Hatırlar insanoğlu…
Bu ne büyük nimettir…
Dünü, evvelsi günü hatırlar, çocukluğunu hatırladığı gibi…
Lakin dönemez bir saniye bile geri…
İstese de olmaz, mümkün değildir bu!
Bizim dün geçtiğimiz yollardan yeni insanlar geçiyor çünkü…
Bizim de büyüklerimizin yollarından geçtiğimiz gibi...
Sadece bizden öncekilerin değil,
Sadece bizim değil, bizden önceki ve sonrakiler içinde geçmişte kaldı evvelsi gün, hatta dün bile!
Güvence der ki, bir gerçek var, hiç birimizin dünü bir başkasının bugünü değil, düşünmeli insanoğlu!
ÇOK ŞÜKÜR KÖYLÜYÜM…
İlçede doğdum büyüdüm ben…
Çok şükür köylüyüm ben…
Helaldir aşım
Gözümde yaşım
Belim bükük ama
Dik durur başım
Beyler hatır sormaz
Tabip neşter vurmaz
Doğduğumdan beri
Derdim düğüm düğüm
Çünkü ben köylüyüm
Vurgun nedir bilmem
Soygun nedir bilmem
Bildiğim bir şey var
Derdim düğüm düğüm
Çok şükür köylüyüm…
Ozan’ın ifade ettiği gibi;
Çok şükür köylüyüm ben…
KÖY / İLÇE HAYATINDA YAŞAYAN SON NESİLLER MİYİZ?

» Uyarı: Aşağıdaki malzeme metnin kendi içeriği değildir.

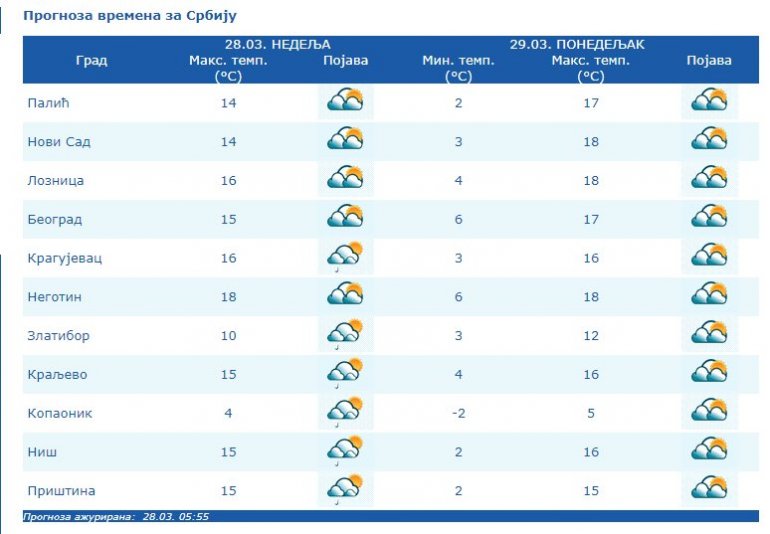Click Копаоник Monday minimum temperature -2
The width and height of the screenshot is (770, 534).
point(458,413)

‘Biz köy, ilçe hayatını yaşayan son kişiler/nesilleriz.’ Der dururuz yıllardır…
Muhtemeldir ki bizden önceki nesilde bu cümleleri sarf etmiştir…
Diyeceksiniz ki köyler, köylüler hala var… Evet, haklısınız, lakin kâğıt üzerinde artık yoklar! Bizler halen yaşadığımız yörede köy desek te birde gerçek var…
Bu işin mevzuatı…
Benim asıl ilgilendiğim hayatın gerçekleri…

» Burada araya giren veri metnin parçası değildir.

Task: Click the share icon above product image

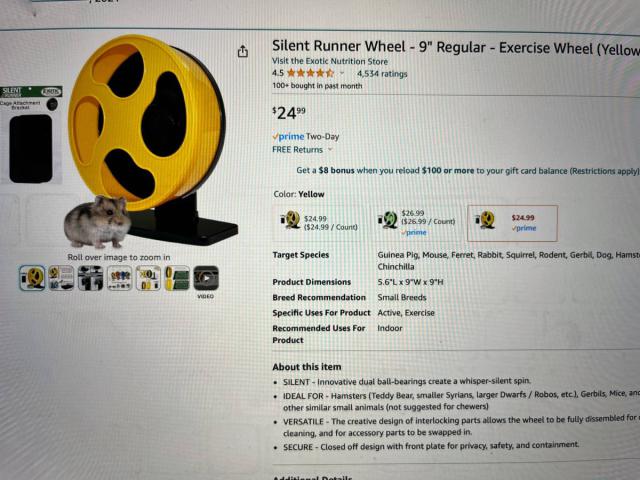Action: 243,51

Ne mi onlar! Buyurun kısaca yazıverelim…
Köyler var…
Köylüler hala var…
İlçeler ve ilçeliler de var!
Her şeyden öte birde gerçek var…
Gerçek şu ki, artık ne eski köy hayatı, ne adetleri, ne sevinçleri, ne tasaları, ne tarlaları, ne bağ/bahçeleri ne de dertleri var!
Ne çocuk sesi var, ne kalabalıklığı…
O sımsıcak haneler yok artık…
Hayat denilen evlerin önlerinde ne köpek havlamaları, ne kedi miyavlamaları, ne tavuk gıdaklamaları var!
Öyle sessiz ki cadde ve sokaklar!
Yakışmıyor eski sokaklara yeni çocuklar, illa biz mi çıkalım demiştik ya, biz var mıyız? Ne kadar kaldık? soralım kendimize!
…/…
Ara ki bulasın sığırtmaçları…
Ara ki bulasın koyun çanlarını,
Çobanlık yapacak er kalmadı memlekette…
Geçtim sürüleri, geçtim kuzuların analarını ararken ki melemelerini, bir meee sesini duymak bile mucize artık…
UNUTKANDIR İNSANOĞLU!
Unutkandır insanoğlu!
Ne büyük nimettir bu!
İsimleri unutur,
Cisimleri unutur,
Hasımları unutur,
Hısımları unutur,
Bazen kendini bile!
Özü unutur insanoğlu,
Unutur sözü,
Yanar içten içe,
Közü unutur…
Huzuru, mutluluğu, güzel anları/anıları tekrar tekrar yaşamak ister!
İstese de, geçtir artık!
Avungaçlar, bir nevi insanların solungaçları gibidir…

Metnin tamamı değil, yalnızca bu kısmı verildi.